Indian elections begin amid chaos and excitement

Seven hundred million people are about to decide who will run the world's messiest democracy

BY Harry Underwood LAST UPDATED AT 01:00 ON Thu 16 Apr 2009

A dusty slum in the centre of Delhi last November: some saree-clad women are trying to sell henna tattoos, others are begging. Vijay Jolly, a balding politician in a saffron shirt, plants himself at a desk, and starts uninterestedly handing out bread pakoras to a hungry crowd. While he scowls and doles out the snacks, Jolly speaks to a cameraman about how he aspires to solve the capital's problems.

Loitering nearby are a gaggle of teenage boys, all enjoying a day out in a jeep with loudspeakers, none able to explain quite why they support Jolly and the Bharatiya Janata Party (BJP), the Hindu nationalists which he represents. Somebody mentions that Congress, Prime Minister Manmohan Singh's ruling party, haven't done enough to stop crime in Delhi, and the excited teenagers try to get me to pose for a photo with their campaign poster, a picture of a woman in agony.

India, a country where 714m can vote, and almost 800m can't get safe drinking water, is, thanks largely to its astonishingly accepting national character, a functioning democracy where national elections will take place this April and May.

To its west lies a failed state, to the north a repressive dictatorship and between them, Afghanistan. But, though the hundred-strong gangs of whistle-blowing bikers who swarm through Indian towns in party colours may resemble a throng following a Pashtun warlord, Indian elections somehow work. Their fragile success makes the country both a regional miracle, and an all-too-necessary ally for the West.

(Item position rows)

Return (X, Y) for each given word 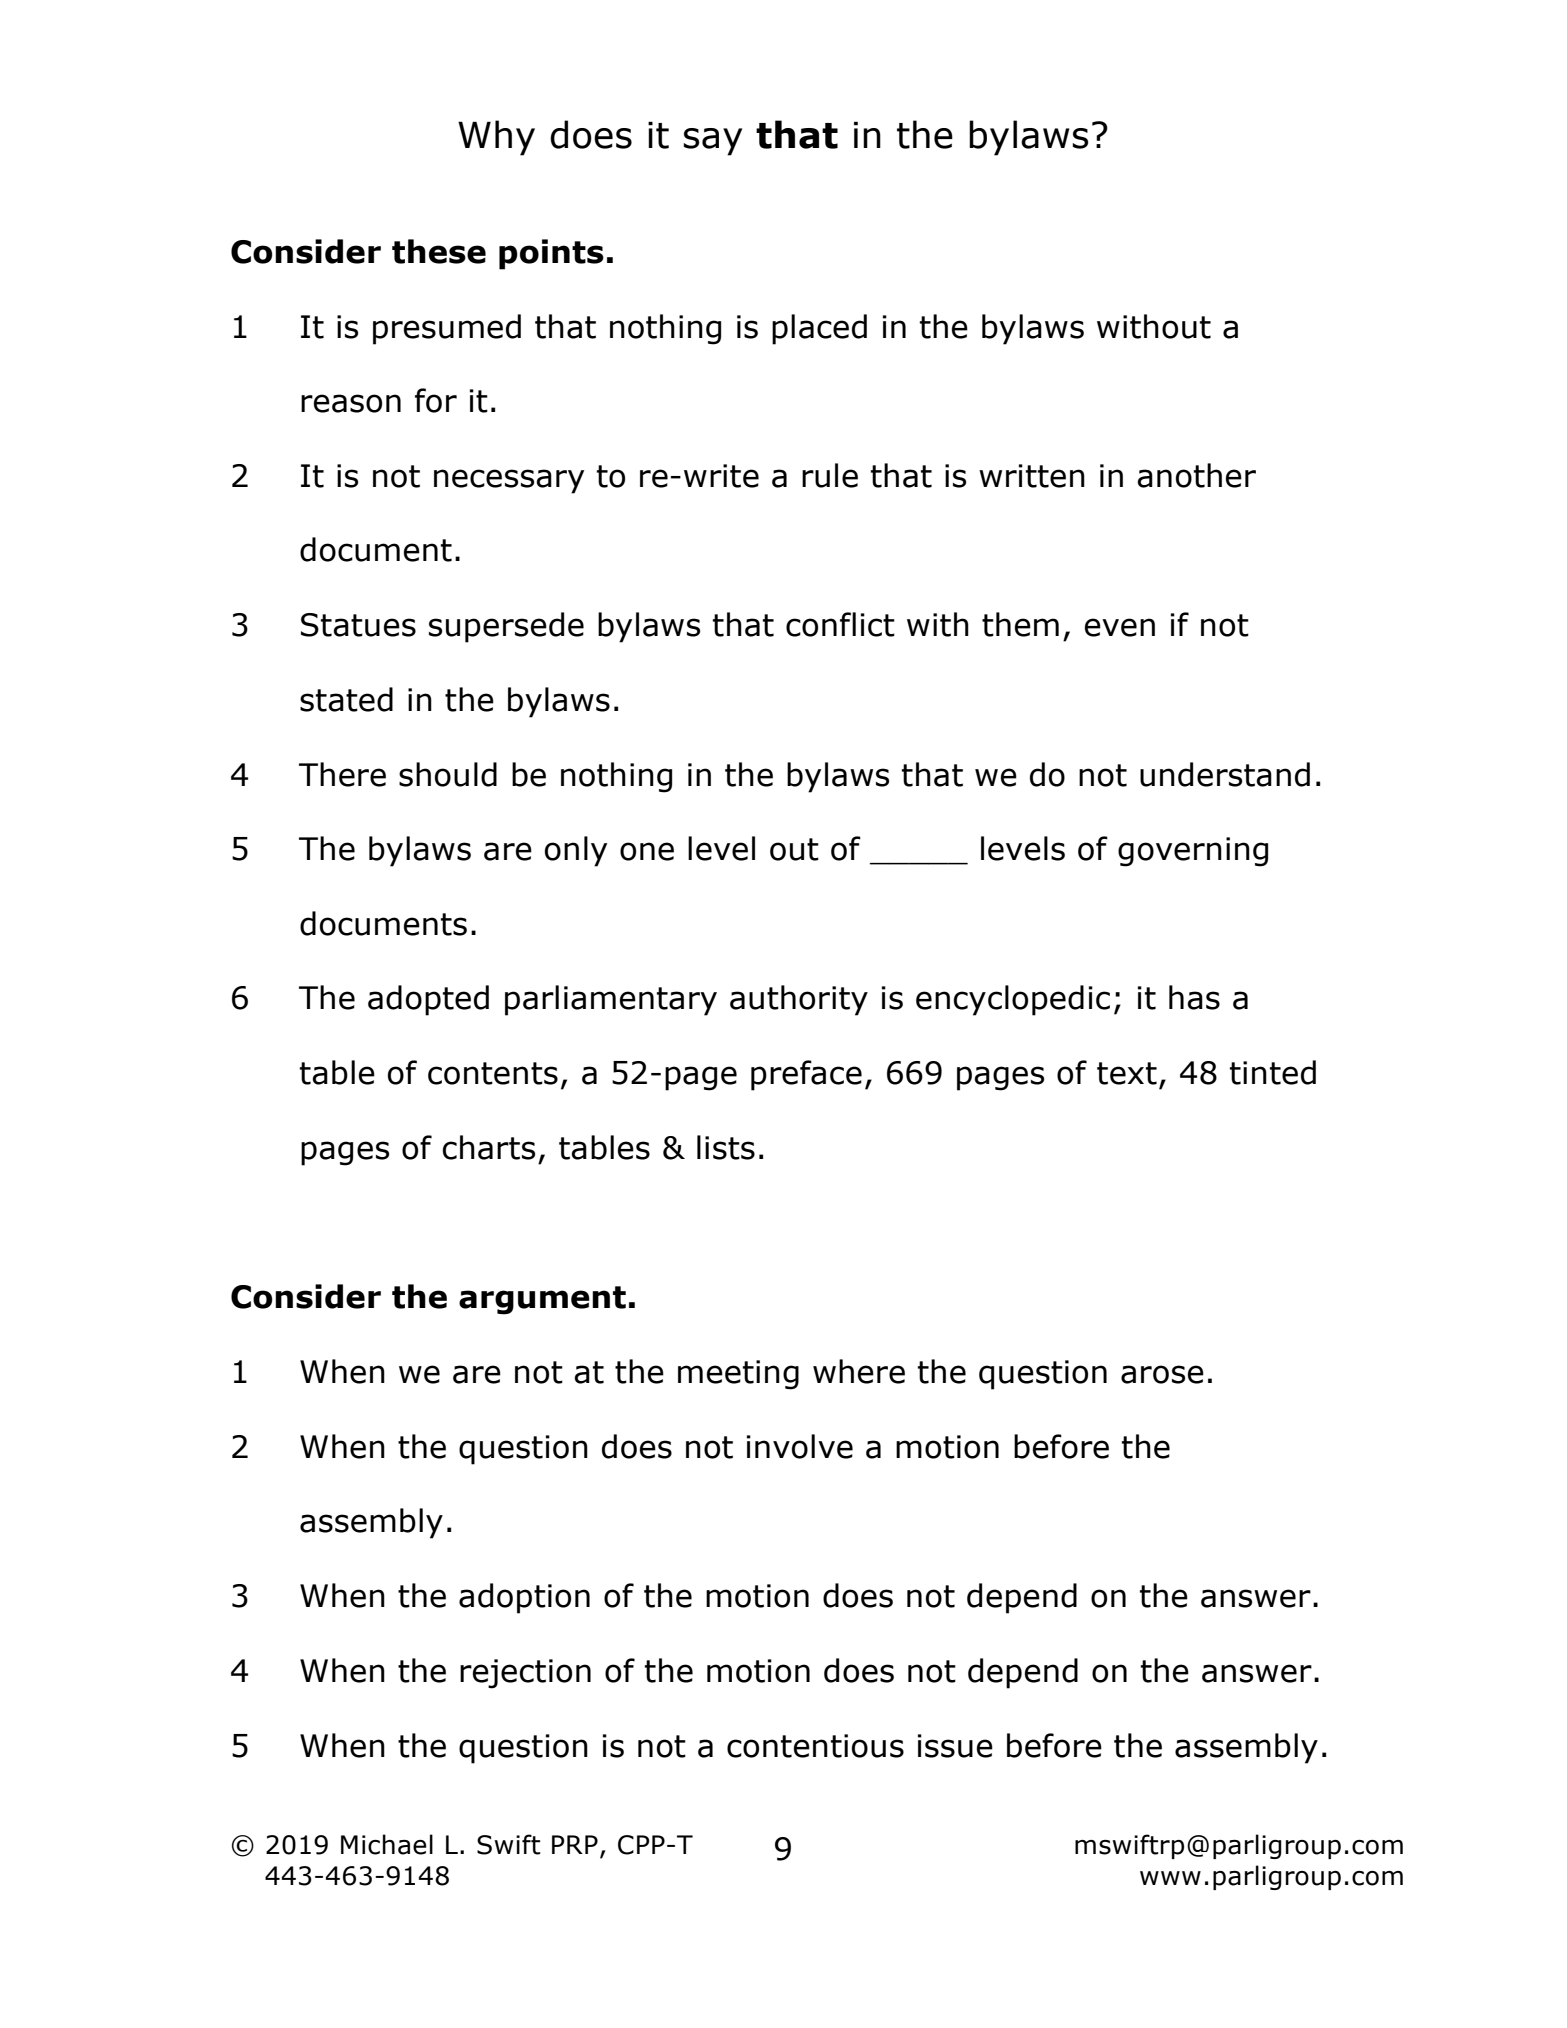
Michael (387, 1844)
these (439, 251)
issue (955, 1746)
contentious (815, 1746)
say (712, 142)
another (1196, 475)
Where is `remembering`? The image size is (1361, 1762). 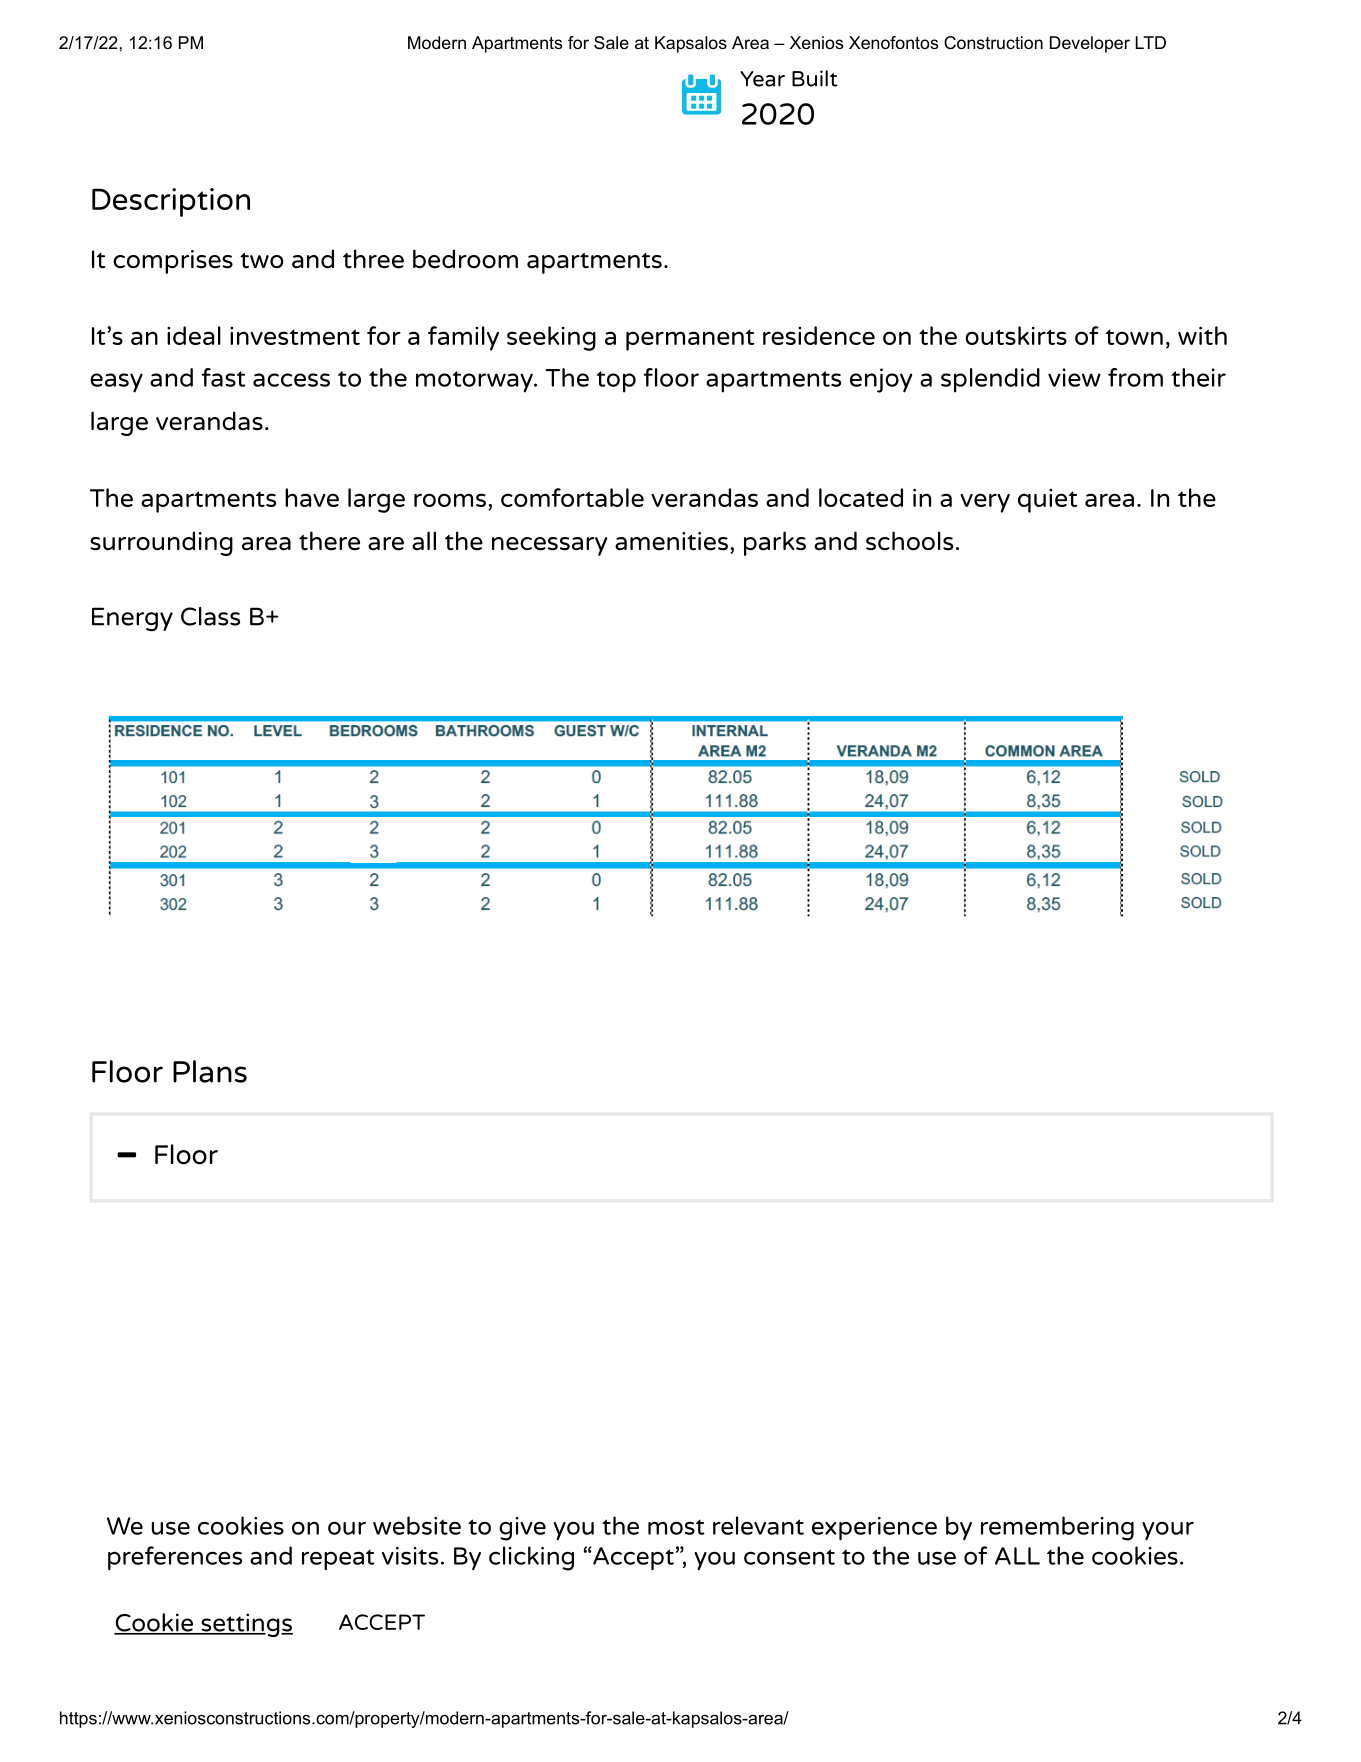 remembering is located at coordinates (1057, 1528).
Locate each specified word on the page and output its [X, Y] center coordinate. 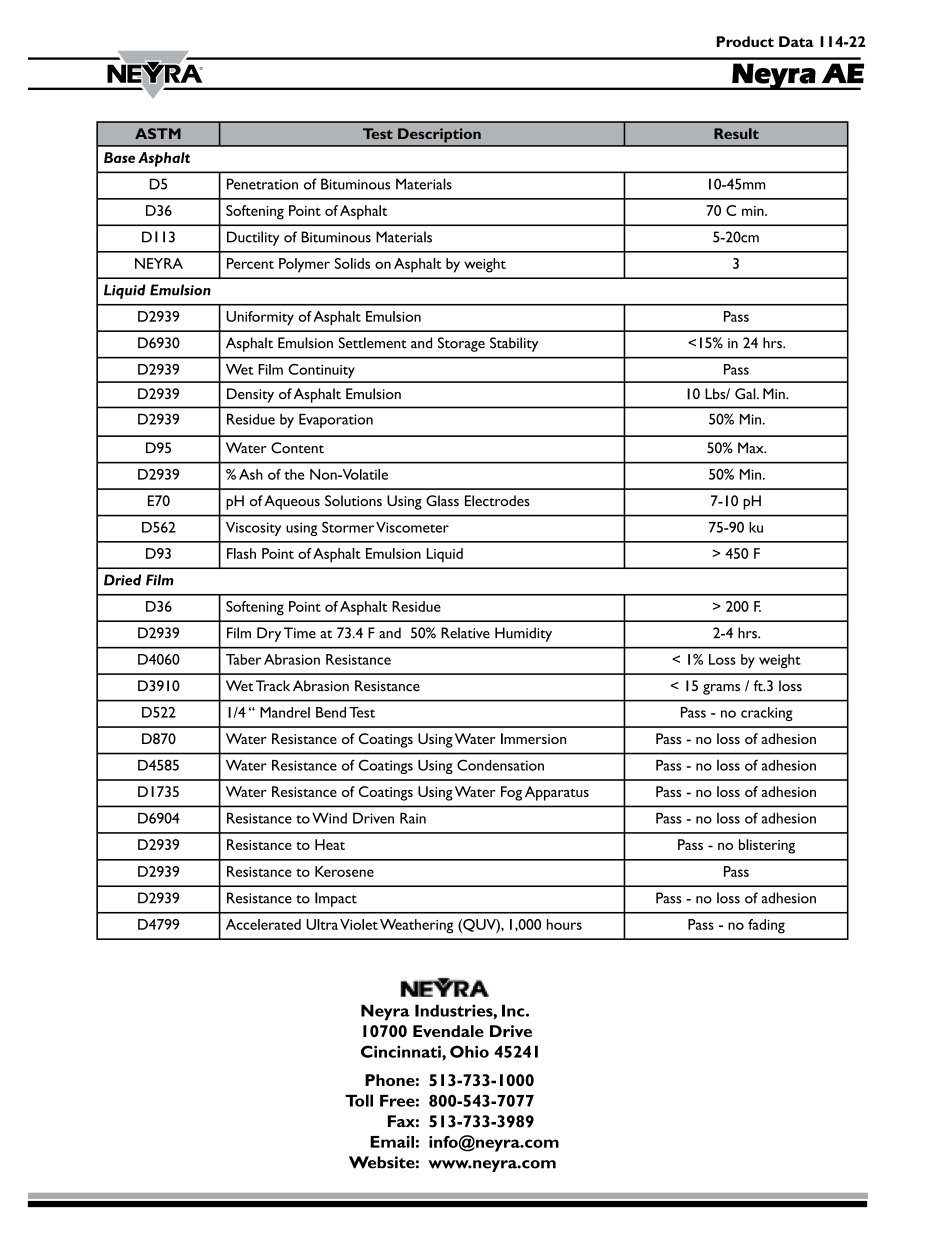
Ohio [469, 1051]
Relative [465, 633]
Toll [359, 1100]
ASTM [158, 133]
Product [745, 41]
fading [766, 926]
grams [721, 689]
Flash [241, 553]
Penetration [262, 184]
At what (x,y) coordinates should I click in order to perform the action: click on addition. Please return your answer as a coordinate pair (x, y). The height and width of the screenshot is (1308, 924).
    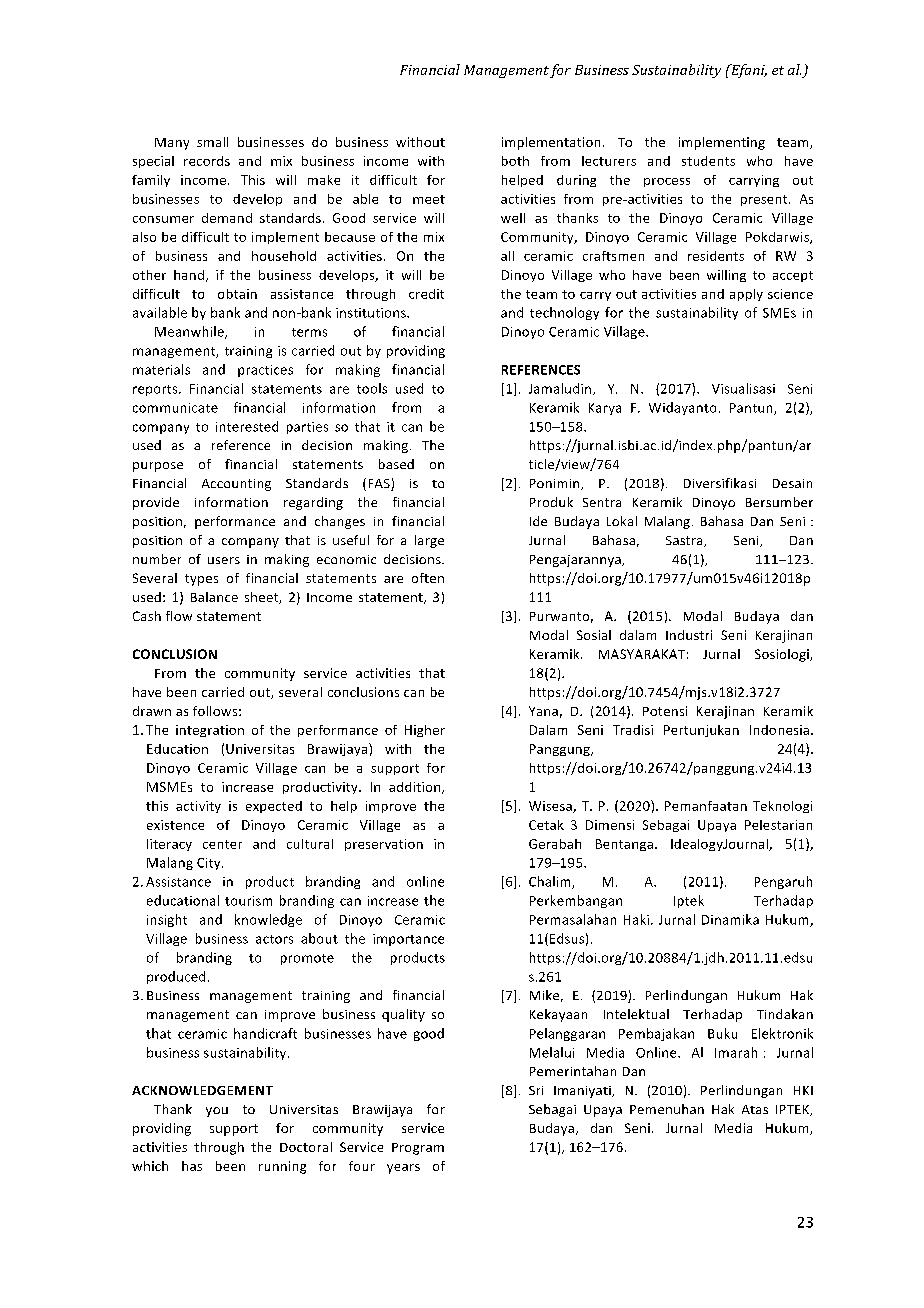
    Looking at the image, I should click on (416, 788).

- Objective: Decide whether each statement agrees with the article on Indian elections, answering yes or no and quoting the deciding words: (a) The BJP is described as Hindu nationalists; (b) the teenage boys could clearly explain why they support Jolly; (c) national elections are set for April and May. The rows were taken from a different source than the article.

- Response:
(a) Yes: "the Bharatiya Janata Party (BJP), the Hindu nationalists which he represents"
(b) No: "none able to explain quite why they support Jolly"
(c) Yes: "national elections will take place this April and May"